Генерал-лейтенант Неверовский уже третий раз получил донесение, что французы «несметной тучей валом валят» через Ляды к Красному. Кто это мог быть? Откуда взялись? Не меньше корпуса, судя по донесениям. А значит, нужно оборонять Красный. До самого Смоленска больше нет войск, останавливать противника нужно здесь.

Дмитрию Петровичу не могло прийти в голову, что против него не корпус и не два. Три корпуса Мюрата, первый корпус Даву, третий корпус Нея, Богарне, Жюно, Понятовский, а следом Наполеон с гвардией — всего двести тысяч человек — шли на двадцать седьмую дивизию новобранцев, усиленную Харьковским драгунским и тремя казачьими полками. Но если б и знал, то что бы поменялось? Кроме него — оборонять Смоленск некому.

Два месяца по личному указу императора обучал только что набранную дивизию Неверовский. Целыми днями напролет возился с новобранцами, не брезгуя взять солдатское ружье и показать, какой должна быть точность стрельбы. Ну, что ж, чему научил, то они сейчас и покажут. И сетовать не на кого.

Гонцы умчались к Смоленску сообщить о приближении врага. Один егерский полк с двумя конными орудиями последовал за ними к Капотне. Капля в озере, но чтобы ни случилось, на час задержат любого противника, пока тот речушку форсировать будет. Второй полк егерей в Красном остался. Больше нельзя — овраг и река за спиной. Если отступать, то дивизию в реке утопят да в овраге в упор расстреляют. А полк — он ничего, он по дамбе отойдет и еще противника потреплет. Харьковских драгун на левый фланг вместе с орудиями, казаков — на правый. А новобранцев всех — на смоленский тракт, за Красный, за овраг, больше места им нет на позиции.

Генерал не думал о численности противника. Во-первых, бесполезно, меньше французов не станет, во-вторых, точных данных у него нет, начнется бой, понятно будет, куда новобранцев определить.

Удар кавалерии Мюрата оказался стремителен и беспощаден. Драгуны, видя огромные силы противника, бросились в отчаянную атаку, но их опрокинули и рассеяли в считанные минуты. Орудия, лишенные прикрытия кавалерии, оказались легкой добычей французов. Чуть дольше продержались казаки, но вскоре и их постигла судьба драгун. Полчаса, и Неверовский остался без кавалерии и артиллерии, с одной только пехотой, где на каждого опытного бойца приходилось семь новобранцев, для которых этот бой стал первым.

Мюрат стал обходить Красный, пехотная дивизия Ледрю, идущая в авангарде корпуса Нея, ударила по егерям.
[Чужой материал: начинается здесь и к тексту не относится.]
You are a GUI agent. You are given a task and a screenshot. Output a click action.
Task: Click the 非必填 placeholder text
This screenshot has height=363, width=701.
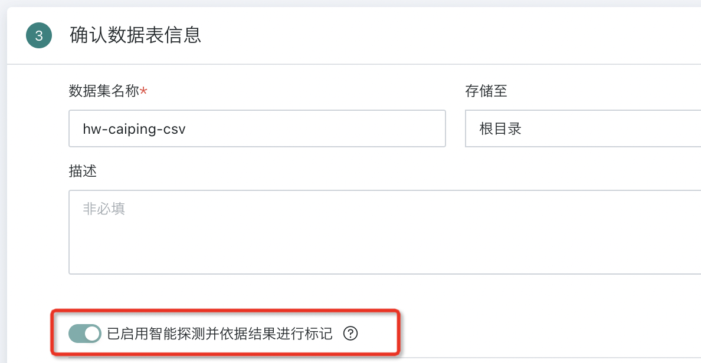click(104, 209)
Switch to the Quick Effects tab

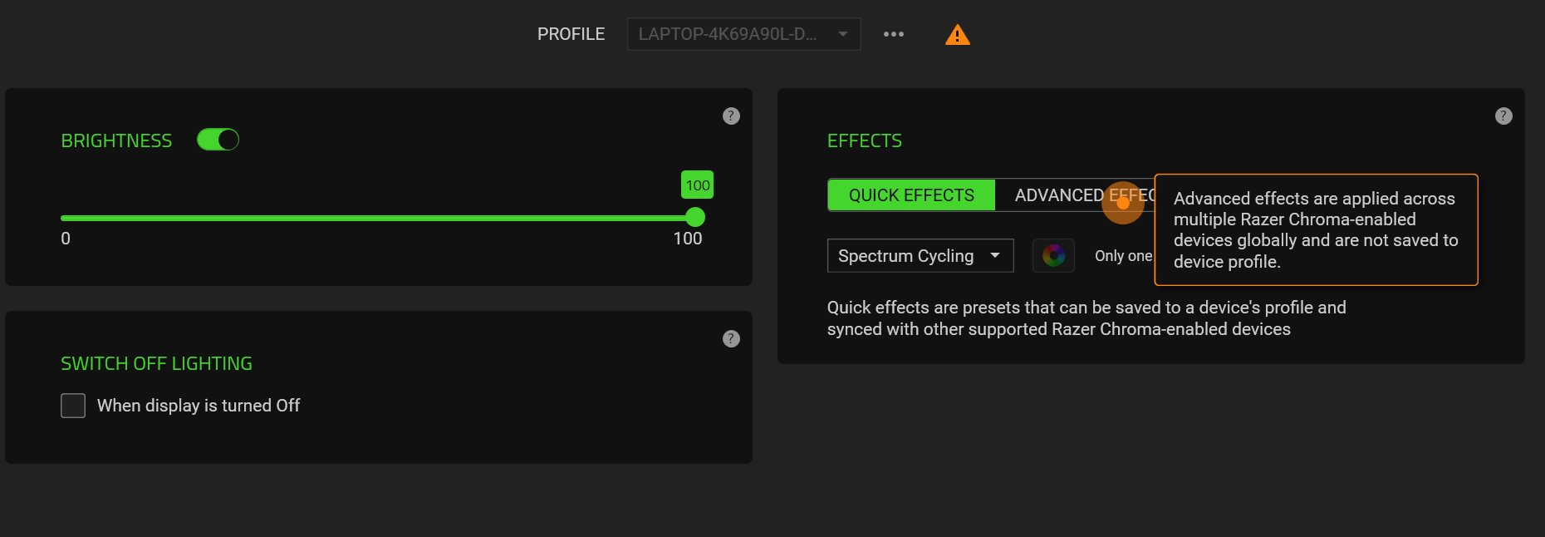911,195
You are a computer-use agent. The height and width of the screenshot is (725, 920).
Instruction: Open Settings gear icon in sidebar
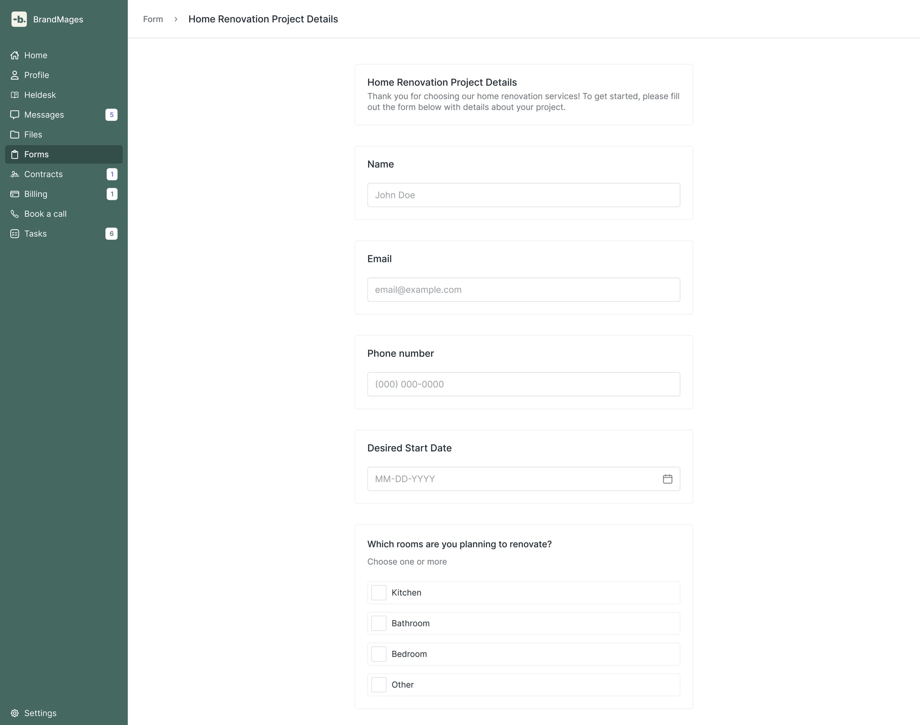[15, 713]
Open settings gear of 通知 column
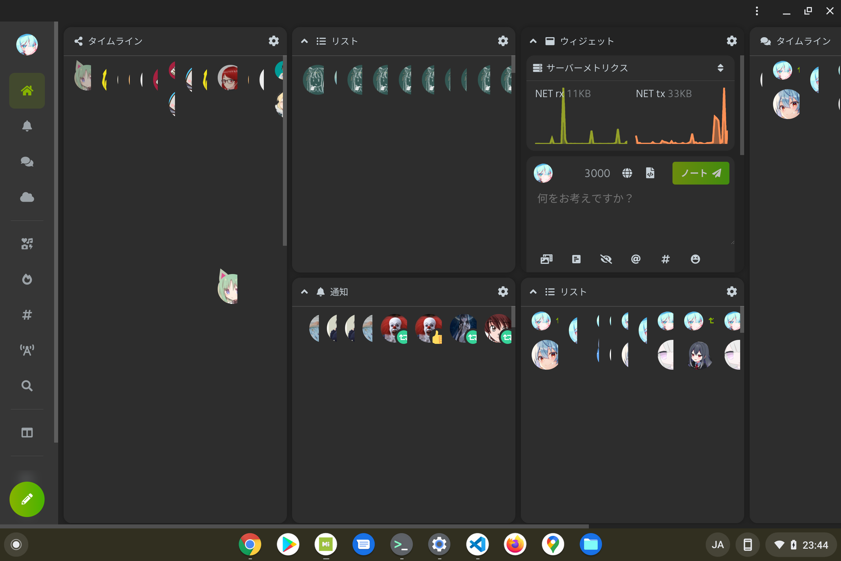This screenshot has width=841, height=561. [x=503, y=292]
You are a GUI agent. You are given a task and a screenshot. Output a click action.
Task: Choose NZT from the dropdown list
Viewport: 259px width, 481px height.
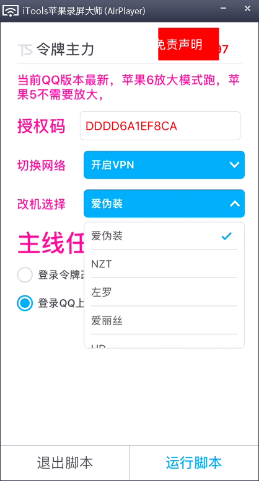(164, 264)
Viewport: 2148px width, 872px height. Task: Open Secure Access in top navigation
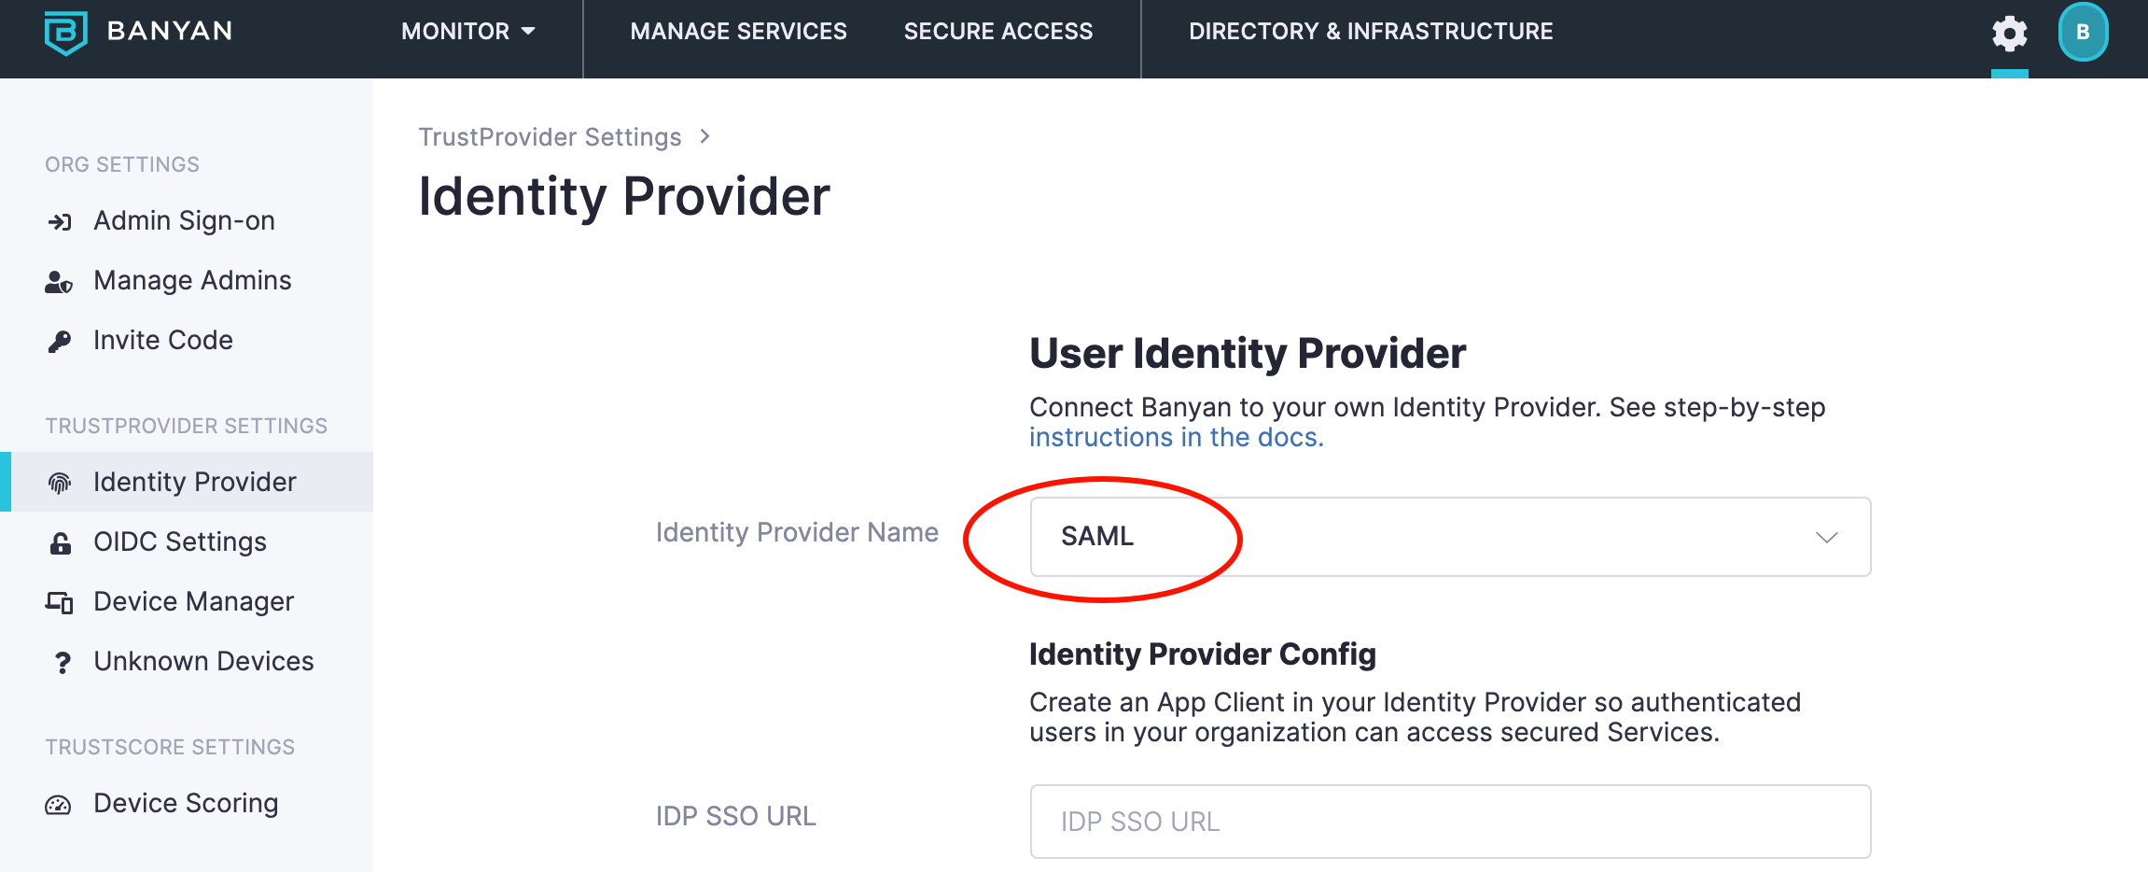[997, 32]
Еще через четверть часа подошла вторая дивизия — и сорок девятый егерский полк начал отступать к дамбе. Генерал строил полки на широком почтовом тракте в плотную колонну, занимая все пространство от одной придорожной канавы до другой. По бокам дороги росли деревья, прикрывая дивизию надежным щитом от кавалерийских атак.

— Никто не смей начинать стрельбу без моей команды! — выкрикнул генерал и замолчал, прислушиваясь, как приказ передается по полкам и ротам. «Вот сейчас и узнаешь, Дмитрий Петрович, чему научил солдат своих», — подумал Неверовский. Дивизия стояла, дожидаясь егерей, переходящих дамбу и занимающих первый ряд колонны.
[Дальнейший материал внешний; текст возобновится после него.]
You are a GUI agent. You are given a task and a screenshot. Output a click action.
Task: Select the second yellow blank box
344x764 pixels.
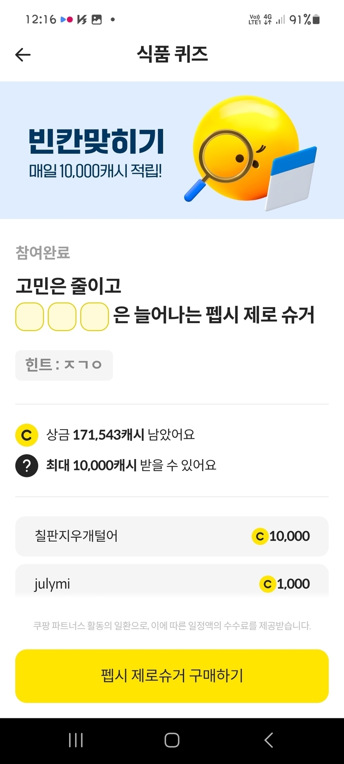62,317
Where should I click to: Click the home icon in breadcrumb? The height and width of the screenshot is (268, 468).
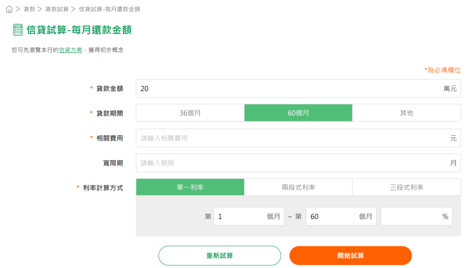click(x=9, y=9)
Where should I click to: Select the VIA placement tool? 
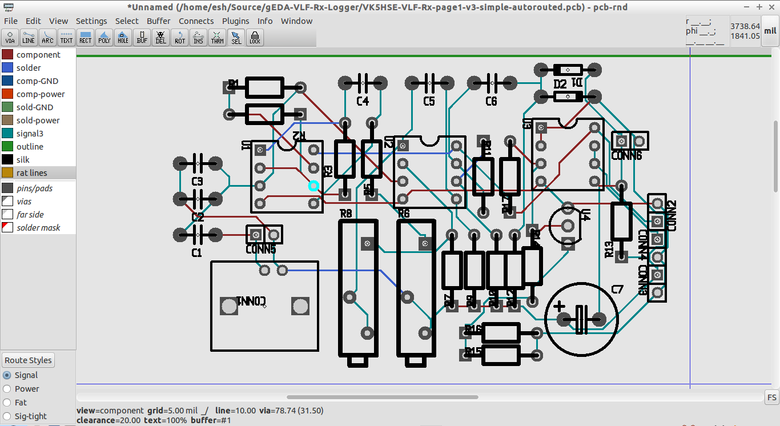pyautogui.click(x=10, y=37)
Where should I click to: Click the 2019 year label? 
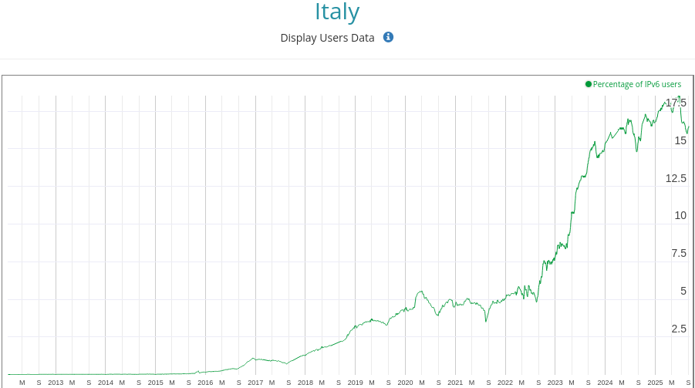(x=355, y=382)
Первым появился кавалерийский корпус Монбрена, обогнувший Красный. Он имел приказ Мюрата рассеять русскую пехоту, чтобы расчистить дорогу на Смоленск. Атака выглядела устрашающе — летящая лавина всадников в красивых разноцветных мундирах, сверкающие, занесенные для смертельного удара клинки. Дивизия встретила французов безмолвно, и лишь когда несущаяся конница достигла расстояния ружейного выстрела — зазвучала барабанная дробь.

Залп, словно упавшая перед кавалерией невидимая стена, о которую ударились и рухнули наземь несколько десятков лошадей, остановил французских гусар. Второй последовал почти сразу, и новые лошади и люди усыпали землю перед колонной.
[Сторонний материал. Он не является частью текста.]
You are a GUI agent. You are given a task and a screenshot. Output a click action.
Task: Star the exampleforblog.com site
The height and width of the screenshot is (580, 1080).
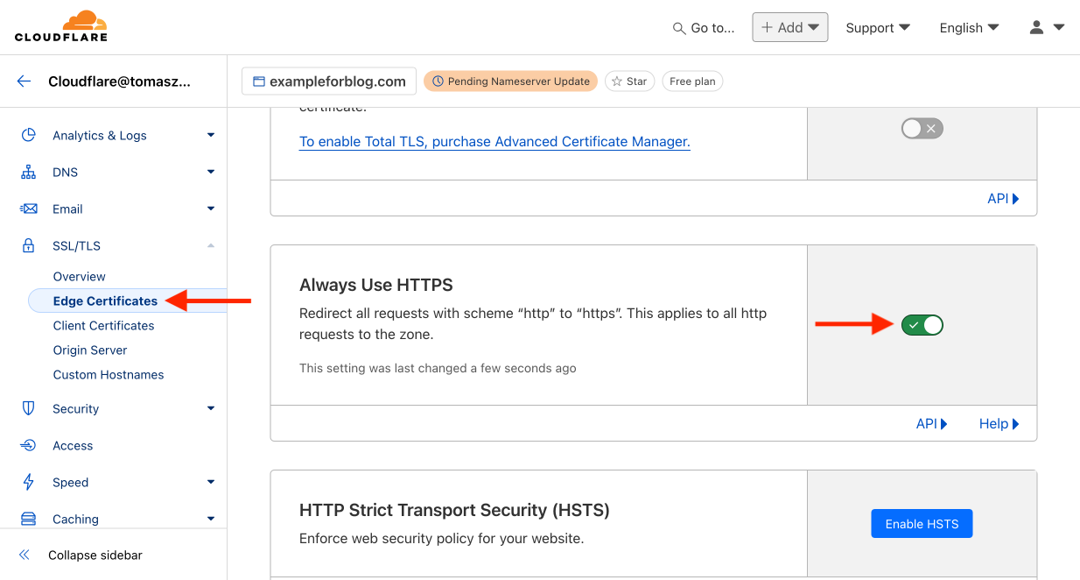click(629, 81)
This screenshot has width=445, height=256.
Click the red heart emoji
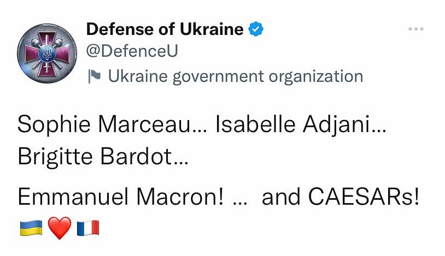[x=60, y=228]
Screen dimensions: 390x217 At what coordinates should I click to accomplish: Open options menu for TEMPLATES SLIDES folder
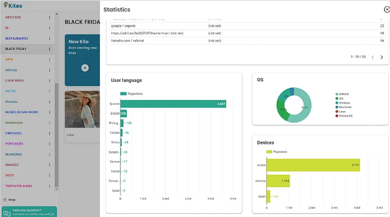(x=50, y=186)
— Не торопиться! Стрелять метко, во фронт кавалерии! — голос высокого генерала, настоящего русского богатыря, казалось, перекрикивал ружейную стрельбу.

И команда возымела действие! Третий залп из ружей, переданных из глубины колонны, оказался особенно меток, и не менее сотни всадников свалилось под лавиной пуль. Кавалерия откатилась, барабаны сыграли: «Отбой!».

Кровь ударила в лицо короля неаполитанского Йоахима Мюрата. Три часа назад он откровенно потешался над другом, герцогом Эльхингенским Мишелем Неем, передовой полк которого отступил перед деревней Ляды и попросил подкрепления. Зато Ней, переставший наконец хмуриться, задорно тряхнул кудрявой головой.

— Нужна помощь, друг мой?

Никто не воспринимал дивизию, столь удачно отбившую кавалерийскую атаку, всерьез. Досадное недоразумение, повод подтрунить над товарищем.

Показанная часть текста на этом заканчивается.